Friday, September 25, 2009

(TALKZIMBABWE) Consolidate agrarian reform

Consolidate agrarian reform
Miles Mudziti - Consolidate agrarian reform
Wed, 23 Sep 2009 20:17:00 +0000

DEAR EDITOR - It is understandable that the parties should begin to move in positioning themselves for elections at the terminus of the coalition. We would pray this does not detract from the collaborative efforts in government which have delivered relative stability, but instead give the electorate a chance to objectively evaluate the ideological leanings that separate the parties.

That is assuming each party has one that is clearly discernible. An urgent priority for the inclusive Government, and the next after it, is perhaps rural poverty which demonetisation has compounded.

Agriculture is a key sector for the recovery of the economy and is a foundation for wider growth, and a necessary condition for overall growth is sustained increase in agricultural production, especially in food crops. This naturally calls for a high proportion of developmental funds to be directed to rural areas for infrastructure, credit, storage, distribution, extension services, research, agricultural implements and production inputs such as fertilizers and improved seed varieties and pesticides.

All available resources are needed sooner rather than later with priority on the agro-industry and smallholder food production.

Humanitarian aid must be focused on the recovery of such producers if the providers of this aid would prefer to lift Zimbabweans. Hence, a new agreement on a constructive and developmental, not dependency approach to aid is necessary.

The land reform programme, both market based prior to 1992 (minda mirefu), and its radical successor, despite the ramifications of the approach, introduced fundamental structural changes which we all agree were necessary and crucial in the fight against rural poverty.

The focus should now be on consolidating the same with concerted developmental efforts to mobilise and build up sustainable production. Lack of access to credit lines, which has severely constrained the Agribank in this exercise has not helped and will continue to hamper recovery efforts.

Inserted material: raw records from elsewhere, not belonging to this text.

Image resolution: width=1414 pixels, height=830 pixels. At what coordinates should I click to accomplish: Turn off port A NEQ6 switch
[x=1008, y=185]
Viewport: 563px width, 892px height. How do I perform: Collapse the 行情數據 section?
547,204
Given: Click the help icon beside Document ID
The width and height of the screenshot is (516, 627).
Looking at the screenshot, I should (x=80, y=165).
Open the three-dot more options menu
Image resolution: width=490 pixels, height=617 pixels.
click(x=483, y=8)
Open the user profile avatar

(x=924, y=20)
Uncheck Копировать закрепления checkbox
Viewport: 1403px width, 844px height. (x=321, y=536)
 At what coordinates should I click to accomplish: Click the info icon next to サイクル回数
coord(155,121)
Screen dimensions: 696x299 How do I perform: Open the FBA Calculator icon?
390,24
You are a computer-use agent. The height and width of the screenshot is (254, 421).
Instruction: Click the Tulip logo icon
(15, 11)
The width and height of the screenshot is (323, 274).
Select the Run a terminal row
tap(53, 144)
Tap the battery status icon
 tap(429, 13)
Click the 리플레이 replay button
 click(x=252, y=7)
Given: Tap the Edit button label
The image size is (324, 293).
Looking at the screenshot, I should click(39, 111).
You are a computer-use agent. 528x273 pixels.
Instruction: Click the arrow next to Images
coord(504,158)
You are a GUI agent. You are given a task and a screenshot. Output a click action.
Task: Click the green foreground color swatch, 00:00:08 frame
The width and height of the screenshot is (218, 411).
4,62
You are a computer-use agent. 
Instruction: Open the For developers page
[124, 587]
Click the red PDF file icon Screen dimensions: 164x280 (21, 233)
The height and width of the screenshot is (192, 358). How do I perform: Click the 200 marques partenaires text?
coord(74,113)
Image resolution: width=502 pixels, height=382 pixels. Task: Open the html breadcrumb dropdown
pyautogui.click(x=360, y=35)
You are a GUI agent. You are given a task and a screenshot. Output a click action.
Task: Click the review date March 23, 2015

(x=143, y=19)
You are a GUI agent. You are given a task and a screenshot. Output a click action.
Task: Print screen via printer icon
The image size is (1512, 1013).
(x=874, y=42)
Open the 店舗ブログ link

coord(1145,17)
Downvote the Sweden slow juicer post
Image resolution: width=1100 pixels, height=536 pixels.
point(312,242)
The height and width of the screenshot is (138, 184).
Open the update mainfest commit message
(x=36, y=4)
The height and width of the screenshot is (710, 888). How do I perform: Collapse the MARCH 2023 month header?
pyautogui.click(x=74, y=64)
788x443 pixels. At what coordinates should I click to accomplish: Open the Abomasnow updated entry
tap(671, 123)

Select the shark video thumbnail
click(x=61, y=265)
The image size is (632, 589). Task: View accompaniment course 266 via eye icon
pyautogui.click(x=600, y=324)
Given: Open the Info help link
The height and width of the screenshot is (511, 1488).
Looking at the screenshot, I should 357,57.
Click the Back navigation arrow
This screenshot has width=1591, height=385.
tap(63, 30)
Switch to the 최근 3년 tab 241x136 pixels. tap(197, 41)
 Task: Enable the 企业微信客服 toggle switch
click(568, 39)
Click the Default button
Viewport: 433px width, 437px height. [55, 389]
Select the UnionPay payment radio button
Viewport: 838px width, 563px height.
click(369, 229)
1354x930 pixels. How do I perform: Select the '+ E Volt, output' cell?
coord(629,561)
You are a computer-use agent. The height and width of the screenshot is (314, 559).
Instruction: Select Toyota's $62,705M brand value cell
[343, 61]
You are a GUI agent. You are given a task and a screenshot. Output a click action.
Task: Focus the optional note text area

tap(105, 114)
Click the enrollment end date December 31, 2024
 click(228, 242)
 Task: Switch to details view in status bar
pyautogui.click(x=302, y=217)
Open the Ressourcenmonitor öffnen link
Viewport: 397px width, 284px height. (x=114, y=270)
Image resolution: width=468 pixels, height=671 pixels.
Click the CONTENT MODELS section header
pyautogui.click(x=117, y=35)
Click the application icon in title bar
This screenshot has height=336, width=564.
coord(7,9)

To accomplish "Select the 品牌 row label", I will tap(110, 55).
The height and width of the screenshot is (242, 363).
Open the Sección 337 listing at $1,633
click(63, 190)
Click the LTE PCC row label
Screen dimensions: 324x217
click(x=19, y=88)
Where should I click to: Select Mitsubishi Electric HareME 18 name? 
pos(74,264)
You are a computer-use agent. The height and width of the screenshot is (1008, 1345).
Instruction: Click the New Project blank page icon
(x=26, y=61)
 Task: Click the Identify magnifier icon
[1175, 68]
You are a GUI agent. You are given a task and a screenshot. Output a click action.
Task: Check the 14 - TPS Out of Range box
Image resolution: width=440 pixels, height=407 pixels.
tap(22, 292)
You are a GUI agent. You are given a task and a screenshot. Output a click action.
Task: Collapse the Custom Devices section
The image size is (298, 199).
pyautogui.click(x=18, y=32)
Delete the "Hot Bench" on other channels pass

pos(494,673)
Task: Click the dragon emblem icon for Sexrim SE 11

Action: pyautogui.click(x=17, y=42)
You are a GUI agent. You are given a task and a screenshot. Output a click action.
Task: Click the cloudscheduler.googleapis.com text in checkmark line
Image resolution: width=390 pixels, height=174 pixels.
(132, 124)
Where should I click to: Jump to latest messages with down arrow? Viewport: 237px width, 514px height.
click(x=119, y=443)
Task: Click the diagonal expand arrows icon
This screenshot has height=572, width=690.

Agri-business quite clearly hinges on this and we must therefore insist on an impassionate debate on the measures that are sustaining this predicament, whilst exploring and evaluating other alternatives to expedite the revitalisation of this crucial function.

The previous agrarian structure that subsisted in the country was unsustainable, unjust and arguably inefficient with large holdings speculatively underutilized and output per acre lower than on smallholdings. To reduce rural poverty in the long term, and increase food production in the short to medium, consolidating agrarian reform and promotion of new farmers' organisations are priority issues.

Land tenure must be dealt with. In fact, one might even say this is an 'outstanding issue' of national significance. These reforms will enable large masses of people to participate more fully in the socioeconomic realm.

It would perhaps be pragmatic and sensible policy to accommodate willing former landowners on smaller holdings, alongside their new counterparts as quite clearly it would be unwise not to tap into their expertise.

Such a policy also has the added advantage of helping to establish new and sustainable property relations in the sector. Such individuals can and must be rehabilitated thus, and it must be seen to be done.

It will quite clearly take time for people to get into the game fully, but the foundations are there and they must be built upon . We have fed the region and beyond and it can still be done again - what man has done before, he is simply quite capable of doing again.

The urban suave must not suffer collective amnesia in forgetting the rural peasant who, with their support, has largely kept them fed in the cities before and is quite capable of doing it again. Farmers, new and old, must be given the opportunity, space and means to readjust.